### MATERIAL SHOWN
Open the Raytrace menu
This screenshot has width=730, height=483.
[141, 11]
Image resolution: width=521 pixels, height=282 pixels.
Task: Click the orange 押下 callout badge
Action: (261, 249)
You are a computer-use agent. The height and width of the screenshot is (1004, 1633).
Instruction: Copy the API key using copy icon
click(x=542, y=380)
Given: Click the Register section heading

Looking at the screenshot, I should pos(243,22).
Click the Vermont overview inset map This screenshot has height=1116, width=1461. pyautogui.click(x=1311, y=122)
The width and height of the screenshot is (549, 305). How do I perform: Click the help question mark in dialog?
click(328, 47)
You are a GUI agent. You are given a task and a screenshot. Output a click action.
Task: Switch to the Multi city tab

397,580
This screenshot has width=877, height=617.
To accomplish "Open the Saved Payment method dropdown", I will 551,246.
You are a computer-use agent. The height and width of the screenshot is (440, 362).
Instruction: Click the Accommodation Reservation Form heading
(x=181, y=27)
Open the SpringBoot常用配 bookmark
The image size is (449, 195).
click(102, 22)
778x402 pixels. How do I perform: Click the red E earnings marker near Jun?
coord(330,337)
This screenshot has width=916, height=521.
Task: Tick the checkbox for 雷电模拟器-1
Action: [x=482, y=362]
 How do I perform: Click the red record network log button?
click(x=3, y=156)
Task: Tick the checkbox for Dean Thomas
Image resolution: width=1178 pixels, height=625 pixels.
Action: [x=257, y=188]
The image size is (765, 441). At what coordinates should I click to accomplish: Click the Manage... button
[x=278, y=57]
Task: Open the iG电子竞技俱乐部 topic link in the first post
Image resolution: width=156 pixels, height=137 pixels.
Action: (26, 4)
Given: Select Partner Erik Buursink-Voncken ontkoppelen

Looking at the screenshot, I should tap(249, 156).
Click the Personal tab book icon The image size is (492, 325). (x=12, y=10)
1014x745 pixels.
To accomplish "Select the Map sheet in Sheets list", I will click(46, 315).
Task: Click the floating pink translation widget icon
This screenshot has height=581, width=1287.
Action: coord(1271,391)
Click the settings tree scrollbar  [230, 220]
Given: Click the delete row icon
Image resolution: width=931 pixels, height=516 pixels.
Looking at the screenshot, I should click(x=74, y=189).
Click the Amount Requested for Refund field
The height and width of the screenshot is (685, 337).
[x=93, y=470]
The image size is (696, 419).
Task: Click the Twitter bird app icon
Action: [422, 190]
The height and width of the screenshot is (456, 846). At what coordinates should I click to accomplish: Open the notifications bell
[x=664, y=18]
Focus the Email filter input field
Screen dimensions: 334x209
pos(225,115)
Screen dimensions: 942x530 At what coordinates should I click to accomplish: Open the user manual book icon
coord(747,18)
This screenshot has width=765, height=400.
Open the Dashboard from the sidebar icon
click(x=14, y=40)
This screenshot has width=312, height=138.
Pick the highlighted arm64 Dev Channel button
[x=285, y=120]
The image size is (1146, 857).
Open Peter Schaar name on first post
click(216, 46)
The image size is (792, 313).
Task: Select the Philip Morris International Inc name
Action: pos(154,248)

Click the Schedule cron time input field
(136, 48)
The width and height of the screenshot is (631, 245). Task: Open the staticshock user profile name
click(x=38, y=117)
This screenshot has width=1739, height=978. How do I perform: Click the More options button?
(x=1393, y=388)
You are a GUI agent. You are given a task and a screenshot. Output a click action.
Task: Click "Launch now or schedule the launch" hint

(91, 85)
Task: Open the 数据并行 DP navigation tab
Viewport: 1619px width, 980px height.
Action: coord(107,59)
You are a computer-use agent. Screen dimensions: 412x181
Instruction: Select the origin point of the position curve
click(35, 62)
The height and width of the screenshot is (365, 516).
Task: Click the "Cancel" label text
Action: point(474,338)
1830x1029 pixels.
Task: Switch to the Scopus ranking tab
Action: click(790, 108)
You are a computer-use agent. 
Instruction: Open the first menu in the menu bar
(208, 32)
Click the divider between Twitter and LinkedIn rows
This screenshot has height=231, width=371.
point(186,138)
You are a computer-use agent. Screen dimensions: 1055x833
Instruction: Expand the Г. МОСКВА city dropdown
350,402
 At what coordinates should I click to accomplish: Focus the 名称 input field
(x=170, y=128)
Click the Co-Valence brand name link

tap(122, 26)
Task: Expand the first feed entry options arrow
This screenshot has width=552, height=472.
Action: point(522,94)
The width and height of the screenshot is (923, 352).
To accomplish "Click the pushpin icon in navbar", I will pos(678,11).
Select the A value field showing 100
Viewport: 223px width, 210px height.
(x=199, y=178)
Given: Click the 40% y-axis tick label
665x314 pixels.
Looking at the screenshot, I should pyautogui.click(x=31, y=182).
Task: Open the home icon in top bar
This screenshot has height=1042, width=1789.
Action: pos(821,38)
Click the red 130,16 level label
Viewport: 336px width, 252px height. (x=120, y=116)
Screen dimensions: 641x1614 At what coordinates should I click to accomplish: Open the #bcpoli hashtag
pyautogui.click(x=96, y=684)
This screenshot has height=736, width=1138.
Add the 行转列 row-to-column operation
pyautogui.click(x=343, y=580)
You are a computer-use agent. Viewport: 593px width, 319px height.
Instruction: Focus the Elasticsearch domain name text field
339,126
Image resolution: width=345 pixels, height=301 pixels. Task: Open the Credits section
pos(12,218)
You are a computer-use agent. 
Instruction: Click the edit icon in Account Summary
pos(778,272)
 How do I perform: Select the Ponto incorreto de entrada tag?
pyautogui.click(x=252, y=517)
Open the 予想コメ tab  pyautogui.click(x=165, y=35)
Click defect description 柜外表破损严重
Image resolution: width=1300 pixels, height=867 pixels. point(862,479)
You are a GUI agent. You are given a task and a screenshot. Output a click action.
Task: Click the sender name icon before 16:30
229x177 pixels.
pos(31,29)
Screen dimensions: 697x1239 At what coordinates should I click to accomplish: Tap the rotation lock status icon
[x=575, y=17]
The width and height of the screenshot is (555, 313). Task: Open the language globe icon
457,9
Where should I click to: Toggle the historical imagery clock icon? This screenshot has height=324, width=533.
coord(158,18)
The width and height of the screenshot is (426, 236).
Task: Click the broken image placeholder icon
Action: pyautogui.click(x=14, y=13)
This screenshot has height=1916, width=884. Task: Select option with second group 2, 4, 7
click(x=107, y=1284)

### EXERCISE
Copy out every row above word for word, with nothing changed.

### THE COMPLETED TASK
Open the Raytrace menu
This screenshot has width=730, height=483.
[141, 11]
Image resolution: width=521 pixels, height=282 pixels.
Task: Click the orange 押下 callout badge
Action: (261, 249)
You are a computer-use agent. The height and width of the screenshot is (1004, 1633).
Instruction: Copy the API key using copy icon
click(x=542, y=380)
Given: Click the Register section heading

Looking at the screenshot, I should pos(243,22).
Click the Vermont overview inset map This screenshot has height=1116, width=1461. pyautogui.click(x=1311, y=122)
The width and height of the screenshot is (549, 305). How do I perform: Click the help question mark in dialog?
click(328, 47)
You are a GUI agent. You are given a task and a screenshot. Output a click action.
Task: Switch to the Multi city tab

397,580
This screenshot has width=877, height=617.
To accomplish "Open the Saved Payment method dropdown", I will 551,246.
You are a computer-use agent. The height and width of the screenshot is (440, 362).
Instruction: Click the Accommodation Reservation Form heading
(x=181, y=27)
Open the SpringBoot常用配 bookmark
The image size is (449, 195).
click(102, 22)
778x402 pixels. How do I perform: Click the red E earnings marker near Jun?
coord(330,337)
This screenshot has width=916, height=521.
Task: Tick the checkbox for 雷电模拟器-1
Action: [x=482, y=362]
 How do I perform: Click the red record network log button?
click(x=3, y=156)
Task: Tick the checkbox for Dean Thomas
Image resolution: width=1178 pixels, height=625 pixels.
Action: [x=257, y=188]
The image size is (765, 441). At what coordinates should I click to accomplish: Click the Manage... button
[x=278, y=57]
Task: Open the iG电子竞技俱乐部 topic link in the first post
Image resolution: width=156 pixels, height=137 pixels.
Action: (26, 4)
Given: Select Partner Erik Buursink-Voncken ontkoppelen

Looking at the screenshot, I should tap(249, 156).
Click the Personal tab book icon The image size is (492, 325). (x=12, y=10)
1014x745 pixels.
To accomplish "Select the Map sheet in Sheets list", I will click(46, 315).
Task: Click the floating pink translation widget icon
This screenshot has height=581, width=1287.
Action: coord(1271,391)
Click the settings tree scrollbar  [230, 220]
Given: Click the delete row icon
Image resolution: width=931 pixels, height=516 pixels.
Looking at the screenshot, I should click(x=74, y=189).
Click the Amount Requested for Refund field
The height and width of the screenshot is (685, 337).
[x=93, y=470]
The image size is (696, 419).
Task: Click the Twitter bird app icon
Action: [422, 190]
The height and width of the screenshot is (456, 846). At what coordinates should I click to accomplish: Open the notifications bell
[x=664, y=18]
Focus the Email filter input field
Screen dimensions: 334x209
pos(225,115)
Screen dimensions: 942x530 At what coordinates should I click to accomplish: Open the user manual book icon
coord(747,18)
This screenshot has width=765, height=400.
Open the Dashboard from the sidebar icon
click(x=14, y=40)
This screenshot has width=312, height=138.
Pick the highlighted arm64 Dev Channel button
[x=285, y=120]
The image size is (1146, 857).
Open Peter Schaar name on first post
click(216, 46)
The image size is (792, 313).
Task: Select the Philip Morris International Inc name
Action: pos(154,248)

Click the Schedule cron time input field
(136, 48)
The width and height of the screenshot is (631, 245). Task: Open the staticshock user profile name
click(x=38, y=117)
This screenshot has width=1739, height=978. How do I perform: Click the More options button?
(x=1393, y=388)
You are a GUI agent. You are given a task and a screenshot. Output a click action.
Task: Click "Launch now or schedule the launch" hint

(91, 85)
Task: Open the 数据并行 DP navigation tab
Viewport: 1619px width, 980px height.
Action: coord(107,59)
You are a computer-use agent. Screen dimensions: 412x181
Instruction: Select the origin point of the position curve
click(35, 62)
The height and width of the screenshot is (365, 516).
Task: Click the "Cancel" label text
Action: point(474,338)
1830x1029 pixels.
Task: Switch to the Scopus ranking tab
Action: click(790, 108)
You are a computer-use agent. 
Instruction: Open the first menu in the menu bar
(208, 32)
Click the divider between Twitter and LinkedIn rows
This screenshot has height=231, width=371.
point(186,138)
You are a computer-use agent. Screen dimensions: 1055x833
Instruction: Expand the Г. МОСКВА city dropdown
350,402
 At what coordinates should I click to accomplish: Focus the 名称 input field
(x=170, y=128)
Click the Co-Valence brand name link

tap(122, 26)
Task: Expand the first feed entry options arrow
This screenshot has width=552, height=472.
Action: point(522,94)
The width and height of the screenshot is (923, 352).
To accomplish "Click the pushpin icon in navbar", I will pos(678,11).
Select the A value field showing 100
Viewport: 223px width, 210px height.
(x=199, y=178)
Given: Click the 40% y-axis tick label
665x314 pixels.
Looking at the screenshot, I should pyautogui.click(x=31, y=182).
Task: Open the home icon in top bar
This screenshot has height=1042, width=1789.
Action: pos(821,38)
Click the red 130,16 level label
Viewport: 336px width, 252px height. (x=120, y=116)
Screen dimensions: 641x1614 At what coordinates should I click to accomplish: Open the #bcpoli hashtag
pyautogui.click(x=96, y=684)
This screenshot has height=736, width=1138.
Add the 行转列 row-to-column operation
pyautogui.click(x=343, y=580)
You are a computer-use agent. Viewport: 593px width, 319px height.
Instruction: Focus the Elasticsearch domain name text field
339,126
Image resolution: width=345 pixels, height=301 pixels. Task: Open the Credits section
pos(12,218)
You are a computer-use agent. 
Instruction: Click the edit icon in Account Summary
pos(778,272)
 How do I perform: Select the Ponto incorreto de entrada tag?
pyautogui.click(x=252, y=517)
Open the 予想コメ tab  pyautogui.click(x=165, y=35)
Click defect description 柜外表破损严重
Image resolution: width=1300 pixels, height=867 pixels. point(862,479)
You are a GUI agent. You are given a task and a screenshot. Output a click action.
Task: Click the sender name icon before 16:30
229x177 pixels.
pos(31,29)
Screen dimensions: 697x1239 At what coordinates should I click to accomplish: Tap the rotation lock status icon
[x=575, y=17]
The width and height of the screenshot is (555, 313). Task: Open the language globe icon
457,9
Where should I click to: Toggle the historical imagery clock icon? This screenshot has height=324, width=533.
coord(158,18)
The width and height of the screenshot is (426, 236).
Task: Click the broken image placeholder icon
Action: pyautogui.click(x=14, y=13)
This screenshot has height=1916, width=884. Task: Select option with second group 2, 4, 7
click(x=107, y=1284)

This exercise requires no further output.